CJ: Imagine MySpace.com combined with video delivery. We have the ability to deliver DVD-quality video to the desktops of members of our community. As a denomination, we create thousands of hours of content each week. Our churches around the world are recording their pastor’s sermons, special musical or mission events, seminars, and so on. But the problem is, all of that great material cannot be easily accessed by all our members. There are plenty of excellent resources created by the church and by supporting ministries that don’t always make it to the individual church member or to the broadest audience of Adventists.
With our technology, we have the ability to bring in the content from all over to one central location and then deliver it to the individual user in a way that has not been done before. Subscribers to “1 Hope 4 All” won’t have to wait for their church or conference to clue them in to all the ministries and resources available in our church. They can access these resources directly through our Web site.
CQ: How will the interactive part of your community work?
CJ: When a member joins “1 Hope 4 All,” they are registered to the community side where they will receive an email address. Subscribers will be able to post their photos, and they will have the option for a personal directory and a business.

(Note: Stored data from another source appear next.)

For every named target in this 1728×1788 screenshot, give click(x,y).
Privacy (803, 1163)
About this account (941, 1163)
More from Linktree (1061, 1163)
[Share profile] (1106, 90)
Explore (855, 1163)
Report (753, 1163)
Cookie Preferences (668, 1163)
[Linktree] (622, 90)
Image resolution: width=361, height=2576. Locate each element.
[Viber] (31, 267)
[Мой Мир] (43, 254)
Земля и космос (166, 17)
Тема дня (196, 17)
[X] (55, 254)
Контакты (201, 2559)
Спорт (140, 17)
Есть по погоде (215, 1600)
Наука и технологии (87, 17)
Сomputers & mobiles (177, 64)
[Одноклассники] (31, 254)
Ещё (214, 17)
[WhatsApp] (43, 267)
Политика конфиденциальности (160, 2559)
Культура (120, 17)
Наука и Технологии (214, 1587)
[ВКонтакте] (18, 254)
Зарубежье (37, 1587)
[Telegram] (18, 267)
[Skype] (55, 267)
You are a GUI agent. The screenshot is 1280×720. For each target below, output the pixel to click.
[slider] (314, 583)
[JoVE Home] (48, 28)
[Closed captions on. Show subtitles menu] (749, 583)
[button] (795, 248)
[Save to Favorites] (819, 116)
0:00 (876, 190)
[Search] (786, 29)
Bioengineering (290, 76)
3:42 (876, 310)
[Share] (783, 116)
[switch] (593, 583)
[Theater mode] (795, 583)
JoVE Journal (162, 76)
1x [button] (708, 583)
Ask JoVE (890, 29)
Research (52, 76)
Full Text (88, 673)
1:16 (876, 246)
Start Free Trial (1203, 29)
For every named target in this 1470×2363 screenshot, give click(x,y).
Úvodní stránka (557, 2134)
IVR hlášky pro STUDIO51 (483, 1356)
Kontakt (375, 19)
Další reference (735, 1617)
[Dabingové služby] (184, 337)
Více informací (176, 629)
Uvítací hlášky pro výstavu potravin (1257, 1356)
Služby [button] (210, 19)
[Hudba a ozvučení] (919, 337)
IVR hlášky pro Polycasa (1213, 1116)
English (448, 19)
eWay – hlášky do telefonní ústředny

We will have a business directory called “Recycling God’s Money” where Adventist business owners can advertise their services, and members will have the choice of giving their business to fellow Adventists. Given a choice, we all like to give our business to people we know and trust.
CQ: Is there a membership fee to join “1 Hope 4 All?”
CJ: The cost is $48.00 per year, and that includes up to 60 hours of Adventist content to your computer each month. The community side is free. The fee is just if you want to access all the videos available from our Web site.
CQ: You obviously have poured yourself into this Web site ministry. What was the guiding passion behind it?
CJ: I really care about seeing young people finding a relationship with Christ. The whole site is really designed to reach young people between 18–35 years of age. We are losing the battle for this generation. Lucifer is beating us. And, it’s not just in Adventist churches. It’s in every church. I believe that if we want to reach this age group, we have to be on the Internet, because that’s where they are.
They need to understand that they are children of God. They need to know they can have a relationship with Christ and that this relationship extends into our community and changes our community.
We need to do everything we can for them while they’re young. I hear people in our church say, “Get the young people to evangelize.” But how can you get them to evangelize if they don’t really know Jesus?
I will use whatever means I can to help our young people find Christ. I envision Christ as the Shepherd climbing over rocks reaching down into a deep crevice with any tool He can to get that one lamb. Our mission doesn’t have to change, but our delivery can change. We need to adjust our delivery so we are using the right tools to save our young adult, because what we’ve been doing isn’t working.
CQ: Where does all that passion come from, Casio?CJ: I know Jesus. I know what He’s done for me, and that’s awesome!